Jeff Elman

January 22, 1948 – June 28, 2018

Jeff Elman
Jeff Elman
Photo by Erik Jepsen
UC San Diego Publications

Remembering Distinguished Professor of Cognitive Science Jeffrey L. Elman

Professor Jeffrey Locke Elman is remembered as a maverick scholar and accomplished administrator, a model university citizen and builder of bridges between disciplines – and a genuinely kind human being. Deeply committed to research and education at all levels, Jeff served UC San Diego with extraordinary dedication for four decades until the very day of his passing. He made a difference in one endeavor after another, and he leaves a profound legacy that includes scores of faculty, students and staff he helped, encouraged, or inspired.

Jeff joined the UC San Diego faculty in 1977, starting in the Department of Linguistics. He served as dean of the Division of Social Sciences from 2006 to 2014.

A founding member and former chair of the university’s Department of Cognitive Science, the first of its kind in the world, he was also founding director of the Center for Research in Language and founding co-director of the Kavli Institute for Brain and Mind. After he stepped down as dean, he became the campus’s first director of Online and Technology Enhanced Education in support of the expansion of educational access at UC San Diego.
++++++
What the exercise asks:
Copy the whole memorial page for Jeff Elman word for word. The listing isn't needed here.

Source data:
++++++
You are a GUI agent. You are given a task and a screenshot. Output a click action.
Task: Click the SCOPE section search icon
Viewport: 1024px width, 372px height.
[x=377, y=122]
++++++
Worked solution:
Jeff Elman

January 22, 1948 – June 28, 2018

Jeff Elman
Jeff Elman
Photo by Erik Jepsen
UC San Diego Publications

Remembering Distinguished Professor of Cognitive Science Jeffrey L. Elman

Professor Jeffrey Locke Elman is remembered as a maverick scholar and accomplished administrator, a model university citizen and builder of bridges between disciplines – and a genuinely kind human being. Deeply committed to research and education at all levels, Jeff served UC San Diego with extraordinary dedication for four decades until the very day of his passing. He made a difference in one endeavor after another, and he leaves a profound legacy that includes scores of faculty, students and staff he helped, encouraged, or inspired.

Jeff joined the UC San Diego faculty in 1977, starting in the Department of Linguistics. He served as dean of the Division of Social Sciences from 2006 to 2014.

A founding member and former chair of the university’s Department of Cognitive Science, the first of its kind in the world, he was also founding director of the Center for Research in Language and founding co-director of the Kavli Institute for Brain and Mind. After he stepped down as dean, he became the campus’s first director of Online and Technology Enhanced Education in support of the expansion of educational access at UC San Diego.